**INPUT DATA**
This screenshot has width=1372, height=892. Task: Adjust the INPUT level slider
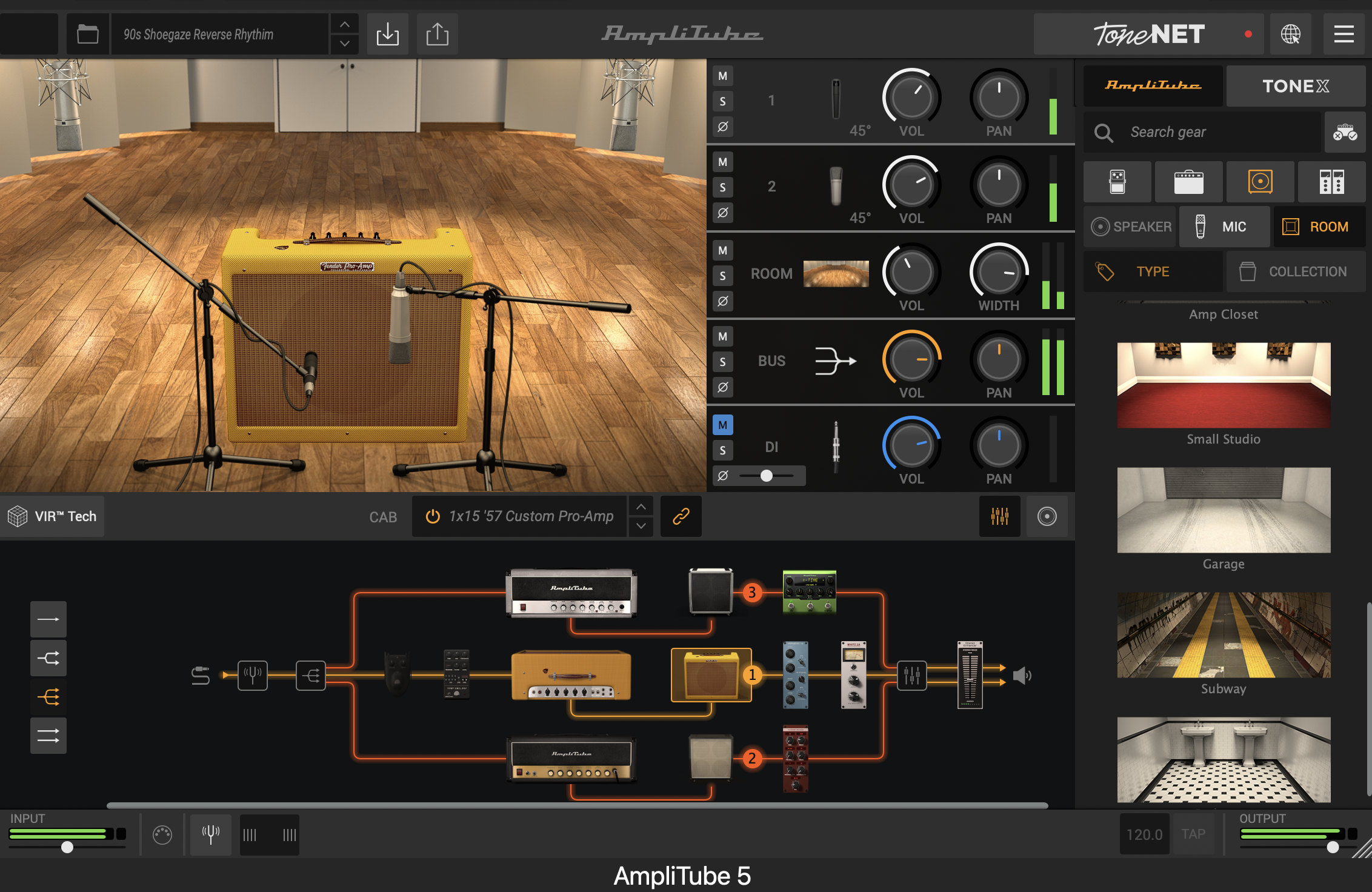point(68,848)
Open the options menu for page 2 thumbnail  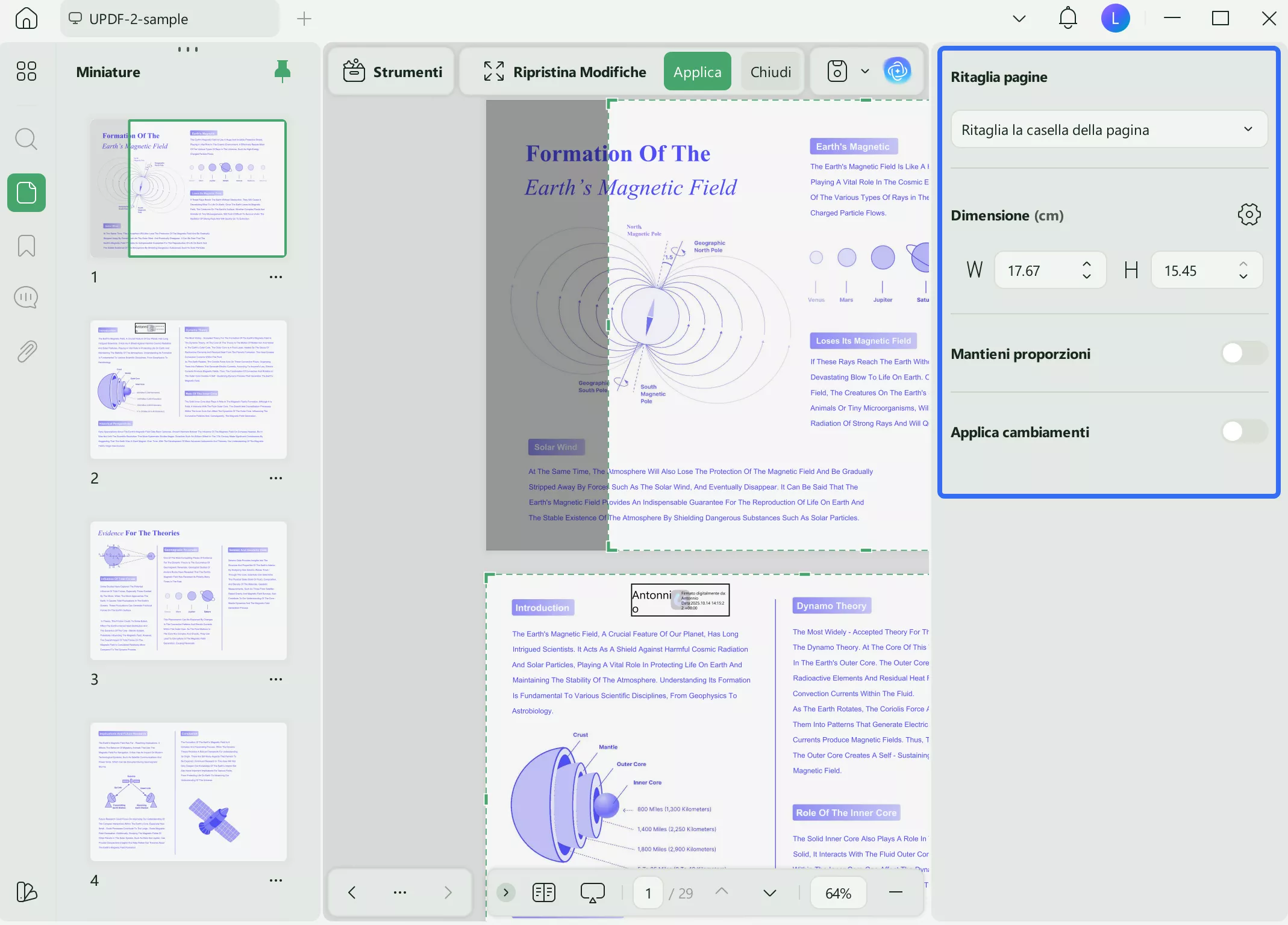click(x=276, y=478)
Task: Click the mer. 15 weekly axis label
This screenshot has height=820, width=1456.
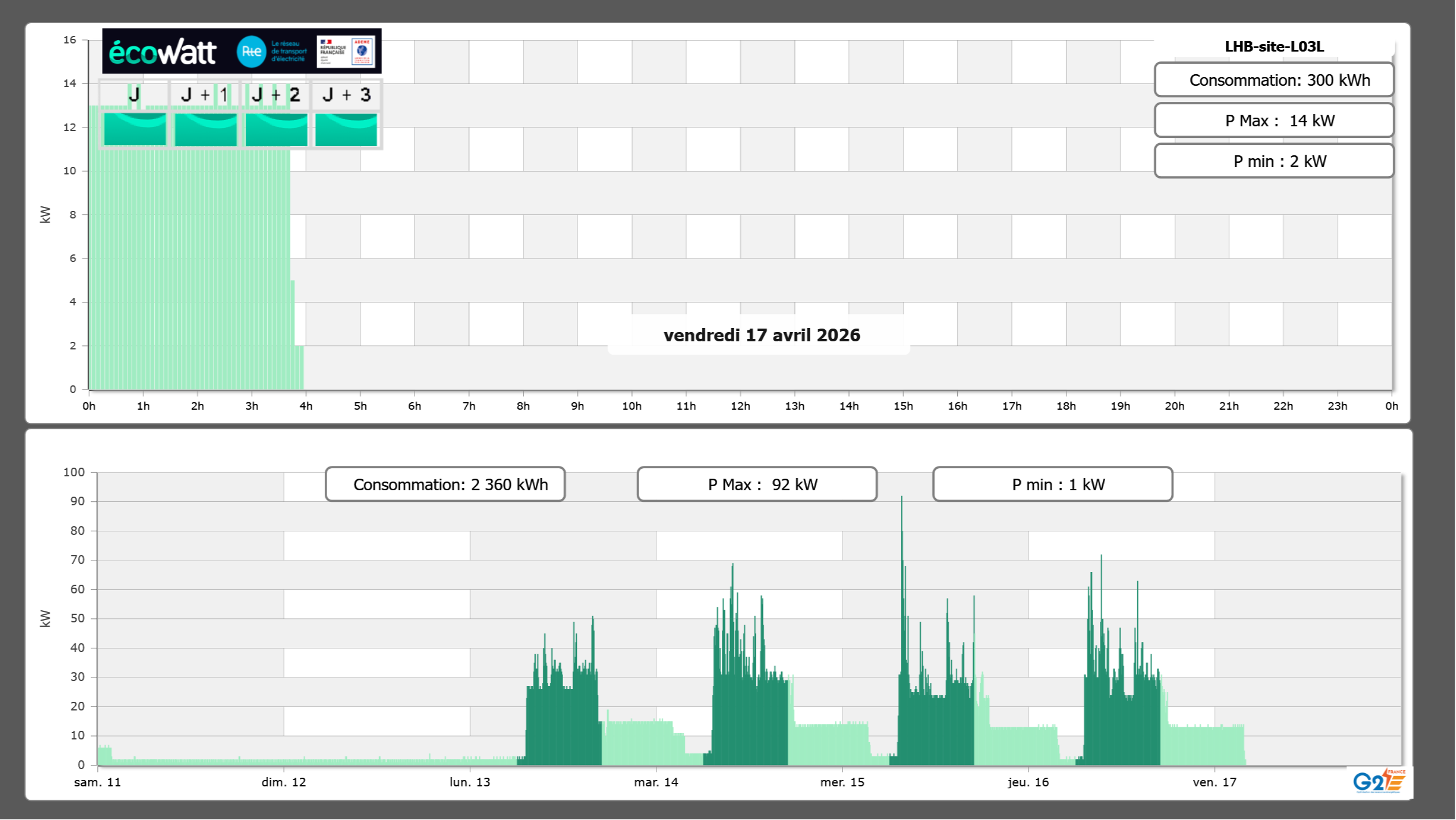Action: click(842, 782)
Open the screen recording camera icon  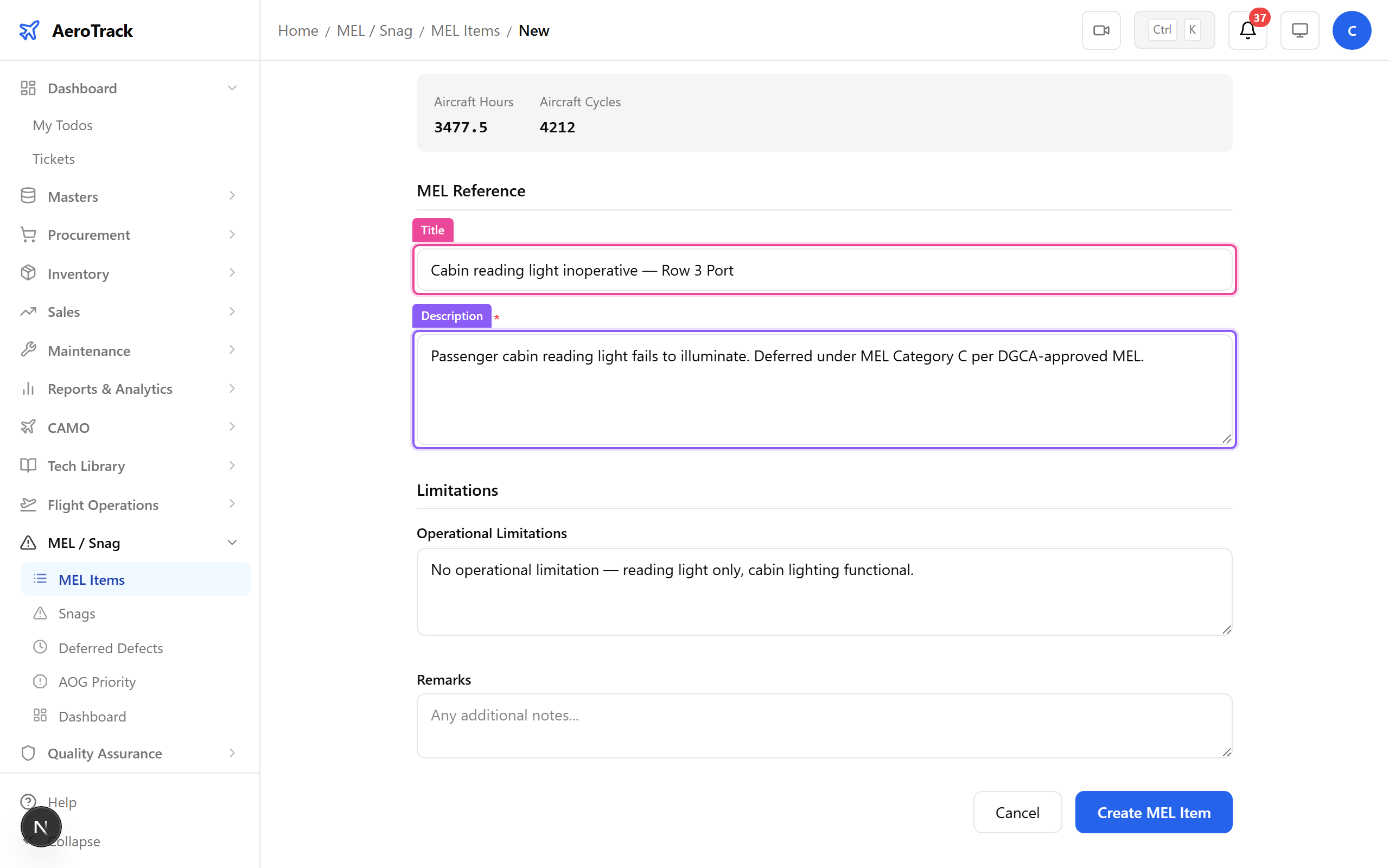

**WHAT IS BEING ASKED**
From the line containing "Task: Click the mer. 15 weekly axis label" down to the final line of the material, restate every line word for word, and only those; drop the pictures.

**RESULT OF THIS TASK**
Task: Click the mer. 15 weekly axis label
This screenshot has height=820, width=1456.
Action: click(842, 782)
Open the screen recording camera icon  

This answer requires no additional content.